Can your team use ChatGPT for progress notes?
The short answer is no — and most NDIS providers don't know their staff are already doing it.
It's 9pm. A support worker has six progress notes to write and twenty minutes before they want to be asleep. So they open ChatGPT, paste in what happened on shift — the participant's name, what set off the incident, how the behaviour presented — and ask it to write the notes up properly.
It comes back clean. They paste it into the system. Done in four minutes.

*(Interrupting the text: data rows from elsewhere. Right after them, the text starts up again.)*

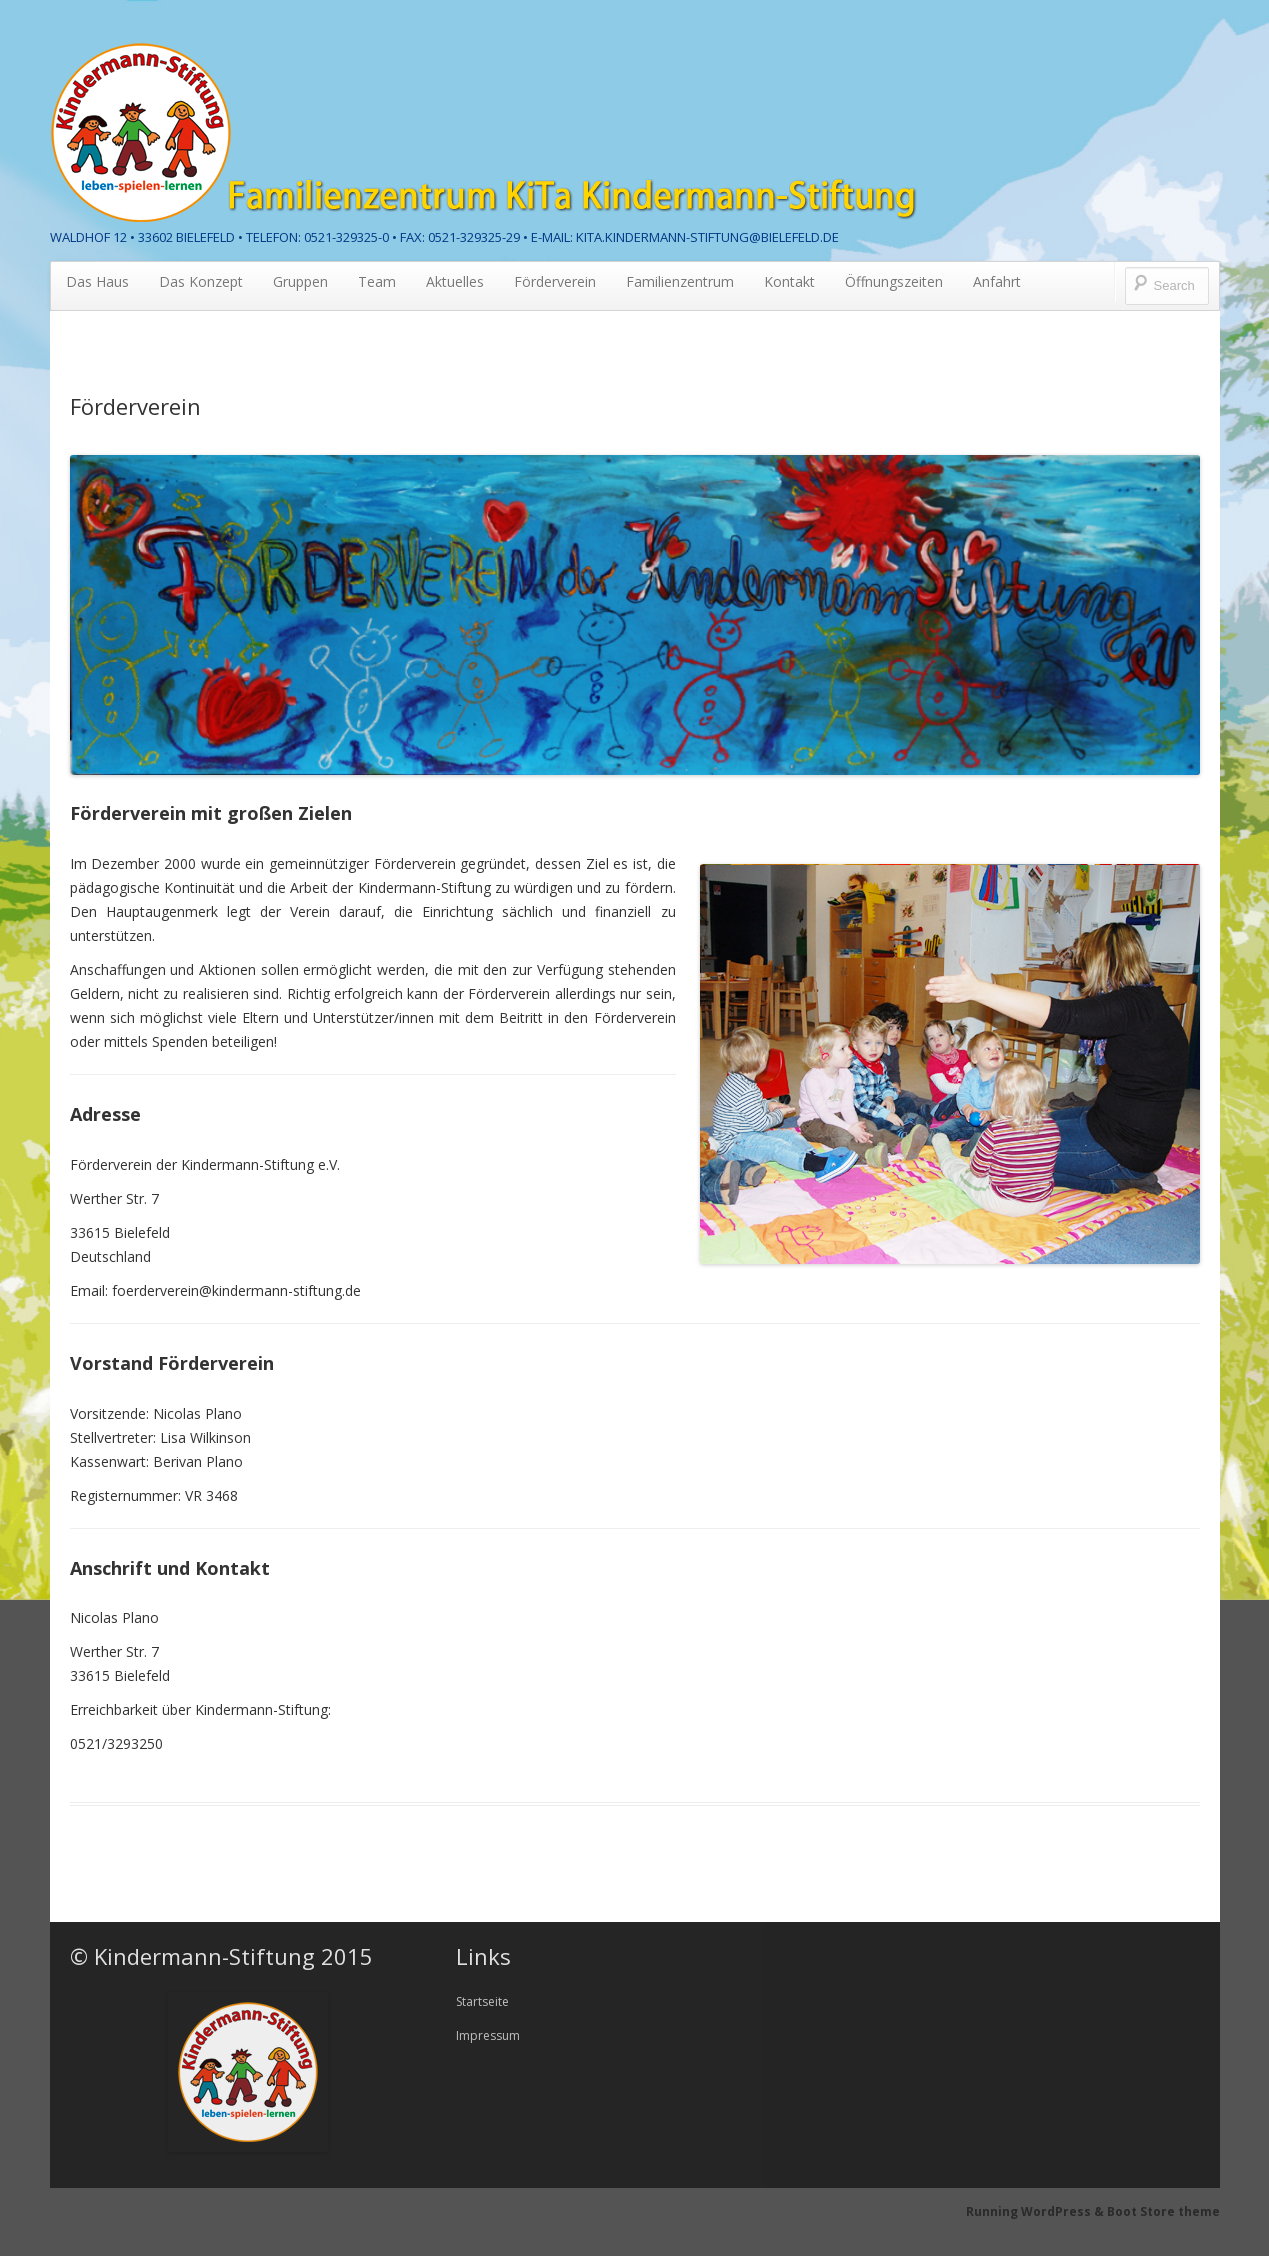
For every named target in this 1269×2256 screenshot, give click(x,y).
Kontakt (789, 281)
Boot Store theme (1163, 2211)
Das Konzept (201, 281)
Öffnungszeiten (894, 281)
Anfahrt (997, 281)
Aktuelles (455, 281)
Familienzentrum (680, 281)
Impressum (488, 2035)
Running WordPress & (1036, 2211)
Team (377, 281)
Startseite (482, 2001)
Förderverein (555, 281)
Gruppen (300, 281)
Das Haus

That worker just disclosed a participant's health information to an overseas company that, on a free or Plus account, can use it to train its models. By default. OpenAI's own terms: personal Free, Go, Plus and Pro accounts feed model training unless someone digs into settings and switches it off — and that opt-out only applies to what you type after you change it.
Progress notes are sensitive information under the Privacy Act. Disability, behaviour, health, all of it. Putting them into a consumer AI tool is a disclosure to an overseas recipient you no longer control — an APP 8 breach, possibly an APP 6 one, and the provider, not the worker, is the one the Commission holds accountable.
Here's the part that matters: the worker wasn't reckless. They were unsupported. Nobody gave them a compliant way to do the thing they obviously needed to do faster.
What is the fix for staff using ChatGPT for progress notes?
So the fix isn't a ban everyone ignores. It's two moves:
Give them a business-grade tool that doesn't train on what's entered — enterprise and team products don't, the consumer apps do. Run it on Australian infrastructure and the cross-border problem disappears as well.
Put one paragraph in the acceptable-use policy: no participant information goes into ChatGPT, the consumer Claude or Gemini apps, or any tool the organisation hasn't approved. Then make the approved tool genuinely easier than the banned one — or the policy is theatre.
The providers who get burned here aren't the ones whose staff are careless. They're the ones who left a gap and hoped.